Credit: Sheffield Hallam U
Dissolves faster than celebrity marriages.

Forget spending thousands of dollars on a designer WEDDING DRESS that can be worn only once. Just in time for the June wedding season, fashion and engineering students at Sheffield Hallam University, in England, have come together to create an eco-friendly, multiple-wear gown for the big day—and a few of the days to follow.

The dress, now on display at the university’s Furnival Gallery, comes apart in several transformative pieces, each of which is dissolvable in water. According to Abdul Hoque, an associate lecturer involved with the design project, the material fabricated by the students “is composed of a thermoplastic polyvinyl alcohol-based formulation similar to what is used in many water-soluble packaging materials such as dishwasher detergents and toilet blocks.”

When Hoque initially approached the fashion lecturers with the idea to work together, he says, “they could not imagine why anyone would want to wear dissolvable clothing.” But as discussions progressed, the “Sustainable Marriage” project materialized as a way “to explore the issues surrounding throwaway fashion, landfill, and sustainability” of both textiles and marriage, says Lesley Campbell, a course leader for fashion at Sheffield Hallam.

Although the university doesn’t currently have plans to market the dress, it has attracted a lot of interest, Campbell says, and further development will be explored.

Another marriage made in heaven has recently come to Newscripts’ attention: the unity of MICHAEL JACKSON and chemical education. A new article in the Journal of Pan African Studies,Wanna Be Startin’ Somethin’: MJ in the Scholarly Literature,” lists books, articles, and websites that contain academic research influenced by the King of Pop (2010, 3, 14).

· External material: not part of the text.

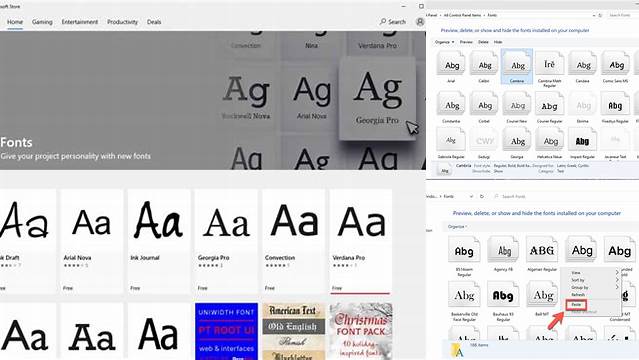Image resolution: width=639 pixels, height=360 pixels.
Task: Open the Algerian Regular font icon
Action: [542, 250]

The “weirdest Michael Jackson related piece” the authors say they found comes from ACS’s own Journal of Chemical Education. In a 2004 article, Cory C. Pye, an associate professor of chemistry at Saint Mary’s University, in Nova Scotia, wrote about his use of music in teaching general chemistry (2004, 81, 507). Specifically, Pye adapts classic songs, such as Jackson’s “Billie Jean,” to have lyrics about chemistry (the hit became “Nitrobenzene”) and then sings them to his class to illustrate certain concepts.

Pye tells Newscripts that he originally came up with the idea of teaching through song while trying to motivate some of his engineering students to learn chemistry. “I reached the point of exasperation,” Pye says. “I said to myself, ‘My God, do I have to do a song and dance for them?’ ” He then realized that might not be such a bad idea.

At the end of each general chemistry chapter he covers in the classroom, Pye performs a related song. Among the others are “Hotel Californium,” adapted from the famous Eagles tune, and “Welcome to the Gas Phase,” of Guns N’ Roses fame.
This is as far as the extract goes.